Please reproduce word for word the part of the material that opens with the line containing "What do you see at coordinates (2014, 1288)" and closes with the line containing "(354, 405).", including both of those lines.

**Dataset entries:**
# # #

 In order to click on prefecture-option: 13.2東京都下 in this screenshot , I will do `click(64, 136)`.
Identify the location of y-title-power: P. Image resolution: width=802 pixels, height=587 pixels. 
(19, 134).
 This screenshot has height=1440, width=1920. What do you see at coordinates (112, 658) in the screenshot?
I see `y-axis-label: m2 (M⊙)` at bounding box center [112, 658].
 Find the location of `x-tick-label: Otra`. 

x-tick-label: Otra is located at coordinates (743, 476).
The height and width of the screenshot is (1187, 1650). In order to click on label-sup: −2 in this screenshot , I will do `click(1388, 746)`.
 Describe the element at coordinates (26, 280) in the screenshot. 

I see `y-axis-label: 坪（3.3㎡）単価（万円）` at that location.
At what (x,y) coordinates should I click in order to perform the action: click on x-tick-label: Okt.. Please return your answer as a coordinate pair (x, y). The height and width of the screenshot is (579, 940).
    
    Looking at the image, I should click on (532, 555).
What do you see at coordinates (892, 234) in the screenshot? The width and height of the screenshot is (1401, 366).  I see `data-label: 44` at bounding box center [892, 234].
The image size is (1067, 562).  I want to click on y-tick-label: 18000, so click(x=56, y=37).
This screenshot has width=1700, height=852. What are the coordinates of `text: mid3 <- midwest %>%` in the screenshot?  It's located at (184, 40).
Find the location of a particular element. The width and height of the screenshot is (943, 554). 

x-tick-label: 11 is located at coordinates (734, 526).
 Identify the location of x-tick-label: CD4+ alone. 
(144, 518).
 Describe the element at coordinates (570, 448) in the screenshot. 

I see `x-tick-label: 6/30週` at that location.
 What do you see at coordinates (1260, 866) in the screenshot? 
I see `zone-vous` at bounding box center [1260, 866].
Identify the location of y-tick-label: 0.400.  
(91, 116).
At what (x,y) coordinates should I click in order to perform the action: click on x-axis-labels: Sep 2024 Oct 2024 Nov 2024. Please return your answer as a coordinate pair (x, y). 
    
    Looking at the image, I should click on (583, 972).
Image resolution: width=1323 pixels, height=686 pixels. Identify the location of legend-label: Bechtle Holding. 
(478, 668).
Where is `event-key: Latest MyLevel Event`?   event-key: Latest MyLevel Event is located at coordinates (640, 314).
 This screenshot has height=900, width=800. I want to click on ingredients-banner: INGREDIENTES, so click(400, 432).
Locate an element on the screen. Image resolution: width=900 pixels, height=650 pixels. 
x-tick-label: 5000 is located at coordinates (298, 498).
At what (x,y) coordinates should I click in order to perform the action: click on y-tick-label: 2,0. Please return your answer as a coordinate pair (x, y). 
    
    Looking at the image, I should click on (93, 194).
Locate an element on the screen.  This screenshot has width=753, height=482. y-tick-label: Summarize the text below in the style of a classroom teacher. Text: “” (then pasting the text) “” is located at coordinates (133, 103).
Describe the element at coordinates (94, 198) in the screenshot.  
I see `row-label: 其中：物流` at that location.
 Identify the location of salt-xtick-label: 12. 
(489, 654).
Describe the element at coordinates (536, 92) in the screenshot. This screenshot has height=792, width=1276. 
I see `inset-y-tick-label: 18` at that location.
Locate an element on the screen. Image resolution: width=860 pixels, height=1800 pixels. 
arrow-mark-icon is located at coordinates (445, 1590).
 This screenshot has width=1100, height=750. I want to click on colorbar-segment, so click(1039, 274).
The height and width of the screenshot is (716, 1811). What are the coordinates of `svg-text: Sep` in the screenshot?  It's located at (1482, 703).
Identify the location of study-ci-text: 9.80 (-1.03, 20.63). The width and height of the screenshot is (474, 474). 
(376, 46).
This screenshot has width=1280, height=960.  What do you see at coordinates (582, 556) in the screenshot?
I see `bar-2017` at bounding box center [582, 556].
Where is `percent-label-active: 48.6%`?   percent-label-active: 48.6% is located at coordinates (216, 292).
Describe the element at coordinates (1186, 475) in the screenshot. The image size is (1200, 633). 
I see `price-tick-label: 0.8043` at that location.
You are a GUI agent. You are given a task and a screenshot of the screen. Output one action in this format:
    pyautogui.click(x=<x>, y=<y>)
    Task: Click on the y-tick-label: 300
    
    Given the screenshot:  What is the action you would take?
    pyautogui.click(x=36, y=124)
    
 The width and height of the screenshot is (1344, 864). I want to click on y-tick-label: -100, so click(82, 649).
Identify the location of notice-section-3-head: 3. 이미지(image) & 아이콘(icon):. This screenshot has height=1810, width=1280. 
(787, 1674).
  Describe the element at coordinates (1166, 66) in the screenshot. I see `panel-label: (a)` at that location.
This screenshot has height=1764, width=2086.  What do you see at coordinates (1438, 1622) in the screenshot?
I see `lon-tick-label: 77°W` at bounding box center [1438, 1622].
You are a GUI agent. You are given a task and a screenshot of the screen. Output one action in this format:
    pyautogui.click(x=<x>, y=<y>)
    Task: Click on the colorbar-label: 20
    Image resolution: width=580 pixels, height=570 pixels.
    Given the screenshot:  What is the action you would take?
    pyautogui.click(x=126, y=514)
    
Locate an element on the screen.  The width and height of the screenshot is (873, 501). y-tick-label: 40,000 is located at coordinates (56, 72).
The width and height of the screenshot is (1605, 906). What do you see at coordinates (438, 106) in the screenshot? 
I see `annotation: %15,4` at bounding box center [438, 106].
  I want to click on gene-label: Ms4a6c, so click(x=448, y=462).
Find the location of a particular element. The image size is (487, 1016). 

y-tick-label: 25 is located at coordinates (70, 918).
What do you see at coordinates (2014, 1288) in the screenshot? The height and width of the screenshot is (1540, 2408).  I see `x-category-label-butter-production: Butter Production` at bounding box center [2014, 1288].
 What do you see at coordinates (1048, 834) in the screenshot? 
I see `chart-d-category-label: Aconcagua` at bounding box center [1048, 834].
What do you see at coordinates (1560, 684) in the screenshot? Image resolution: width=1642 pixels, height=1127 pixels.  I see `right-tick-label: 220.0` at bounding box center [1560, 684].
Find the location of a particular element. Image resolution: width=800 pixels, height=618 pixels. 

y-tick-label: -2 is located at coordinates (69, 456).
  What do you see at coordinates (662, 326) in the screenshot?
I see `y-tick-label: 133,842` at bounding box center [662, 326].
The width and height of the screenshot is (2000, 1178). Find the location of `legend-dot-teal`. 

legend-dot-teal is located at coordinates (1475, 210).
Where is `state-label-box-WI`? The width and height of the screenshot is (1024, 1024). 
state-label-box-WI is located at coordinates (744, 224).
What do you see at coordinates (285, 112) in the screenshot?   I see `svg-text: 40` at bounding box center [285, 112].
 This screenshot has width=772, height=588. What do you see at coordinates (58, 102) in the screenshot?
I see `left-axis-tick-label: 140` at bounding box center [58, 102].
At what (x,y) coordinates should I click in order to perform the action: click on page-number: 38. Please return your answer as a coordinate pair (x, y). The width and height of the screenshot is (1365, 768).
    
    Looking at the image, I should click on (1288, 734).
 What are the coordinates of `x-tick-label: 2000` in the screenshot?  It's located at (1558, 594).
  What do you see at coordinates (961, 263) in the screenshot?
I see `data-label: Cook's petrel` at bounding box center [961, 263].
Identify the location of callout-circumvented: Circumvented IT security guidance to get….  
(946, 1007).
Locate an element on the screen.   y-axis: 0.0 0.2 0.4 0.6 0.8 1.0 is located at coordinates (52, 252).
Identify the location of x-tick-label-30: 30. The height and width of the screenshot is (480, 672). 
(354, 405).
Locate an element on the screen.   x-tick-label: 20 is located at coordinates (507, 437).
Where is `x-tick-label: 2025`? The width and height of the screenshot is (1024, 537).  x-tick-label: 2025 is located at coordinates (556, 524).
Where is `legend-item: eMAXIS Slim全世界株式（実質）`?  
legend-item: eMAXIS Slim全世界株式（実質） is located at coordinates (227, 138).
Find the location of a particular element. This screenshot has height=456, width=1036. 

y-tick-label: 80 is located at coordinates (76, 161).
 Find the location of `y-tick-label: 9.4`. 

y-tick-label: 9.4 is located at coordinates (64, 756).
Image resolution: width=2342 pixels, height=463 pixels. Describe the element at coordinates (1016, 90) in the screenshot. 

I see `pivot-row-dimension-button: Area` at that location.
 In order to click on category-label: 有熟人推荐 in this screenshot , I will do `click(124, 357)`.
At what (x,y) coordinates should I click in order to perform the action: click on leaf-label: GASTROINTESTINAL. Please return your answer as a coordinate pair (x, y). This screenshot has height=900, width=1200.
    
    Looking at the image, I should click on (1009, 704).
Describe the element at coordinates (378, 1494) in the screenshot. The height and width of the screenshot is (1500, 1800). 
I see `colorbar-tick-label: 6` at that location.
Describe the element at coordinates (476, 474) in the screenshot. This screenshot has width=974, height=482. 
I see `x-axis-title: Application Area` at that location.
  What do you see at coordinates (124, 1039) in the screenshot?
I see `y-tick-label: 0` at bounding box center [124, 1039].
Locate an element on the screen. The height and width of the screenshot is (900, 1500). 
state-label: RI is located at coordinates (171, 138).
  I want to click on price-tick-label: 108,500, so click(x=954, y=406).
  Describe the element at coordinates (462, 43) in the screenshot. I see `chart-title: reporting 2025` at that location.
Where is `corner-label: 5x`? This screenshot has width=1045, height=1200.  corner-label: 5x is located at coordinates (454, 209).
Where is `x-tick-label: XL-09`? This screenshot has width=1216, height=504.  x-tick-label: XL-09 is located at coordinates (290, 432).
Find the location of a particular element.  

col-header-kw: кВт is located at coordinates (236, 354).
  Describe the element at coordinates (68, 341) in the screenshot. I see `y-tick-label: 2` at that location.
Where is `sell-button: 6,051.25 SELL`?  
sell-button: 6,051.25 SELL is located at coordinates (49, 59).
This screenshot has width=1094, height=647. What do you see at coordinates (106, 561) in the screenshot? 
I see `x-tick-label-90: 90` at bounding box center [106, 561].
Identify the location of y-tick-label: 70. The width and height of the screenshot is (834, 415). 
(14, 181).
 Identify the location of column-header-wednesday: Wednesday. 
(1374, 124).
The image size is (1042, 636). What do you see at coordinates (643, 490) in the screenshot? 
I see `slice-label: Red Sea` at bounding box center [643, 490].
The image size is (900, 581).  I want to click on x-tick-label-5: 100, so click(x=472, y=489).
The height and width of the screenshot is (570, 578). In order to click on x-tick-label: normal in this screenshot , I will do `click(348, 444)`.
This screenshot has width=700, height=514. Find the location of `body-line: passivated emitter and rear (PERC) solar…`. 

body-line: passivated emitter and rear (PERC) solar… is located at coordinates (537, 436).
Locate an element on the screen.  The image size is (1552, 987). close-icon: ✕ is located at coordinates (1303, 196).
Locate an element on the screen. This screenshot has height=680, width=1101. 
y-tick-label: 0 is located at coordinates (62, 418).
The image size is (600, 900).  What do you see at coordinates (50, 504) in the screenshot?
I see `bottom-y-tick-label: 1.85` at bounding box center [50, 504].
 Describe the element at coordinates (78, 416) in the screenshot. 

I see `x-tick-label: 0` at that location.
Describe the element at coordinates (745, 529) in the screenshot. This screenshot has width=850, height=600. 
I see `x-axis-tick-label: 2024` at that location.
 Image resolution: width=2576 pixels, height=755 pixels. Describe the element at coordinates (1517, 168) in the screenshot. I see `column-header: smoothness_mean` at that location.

# # #

**Solution to the exercise:**
What do you see at coordinates (2014, 1288) in the screenshot? The height and width of the screenshot is (1540, 2408).  I see `x-category-label-butter-production: Butter Production` at bounding box center [2014, 1288].
 What do you see at coordinates (1048, 834) in the screenshot? 
I see `chart-d-category-label: Aconcagua` at bounding box center [1048, 834].
What do you see at coordinates (1560, 684) in the screenshot? Image resolution: width=1642 pixels, height=1127 pixels.  I see `right-tick-label: 220.0` at bounding box center [1560, 684].
Find the location of a particular element. Image resolution: width=800 pixels, height=618 pixels. 

y-tick-label: -2 is located at coordinates (69, 456).
  What do you see at coordinates (662, 326) in the screenshot?
I see `y-tick-label: 133,842` at bounding box center [662, 326].
The width and height of the screenshot is (2000, 1178). Find the location of `legend-dot-teal`. 

legend-dot-teal is located at coordinates (1475, 210).
Where is `state-label-box-WI`? The width and height of the screenshot is (1024, 1024). 
state-label-box-WI is located at coordinates (744, 224).
What do you see at coordinates (285, 112) in the screenshot?   I see `svg-text: 40` at bounding box center [285, 112].
 This screenshot has width=772, height=588. What do you see at coordinates (58, 102) in the screenshot?
I see `left-axis-tick-label: 140` at bounding box center [58, 102].
At what (x,y) coordinates should I click in order to perform the action: click on page-number: 38. Please return your answer as a coordinate pair (x, y). The width and height of the screenshot is (1365, 768).
    
    Looking at the image, I should click on (1288, 734).
 What are the coordinates of `x-tick-label: 2000` in the screenshot?  It's located at (1558, 594).
  What do you see at coordinates (961, 263) in the screenshot?
I see `data-label: Cook's petrel` at bounding box center [961, 263].
Identify the location of callout-circumvented: Circumvented IT security guidance to get….  
(946, 1007).
Locate an element on the screen.   y-axis: 0.0 0.2 0.4 0.6 0.8 1.0 is located at coordinates (52, 252).
Identify the location of x-tick-label-30: 30. The height and width of the screenshot is (480, 672). 
(354, 405).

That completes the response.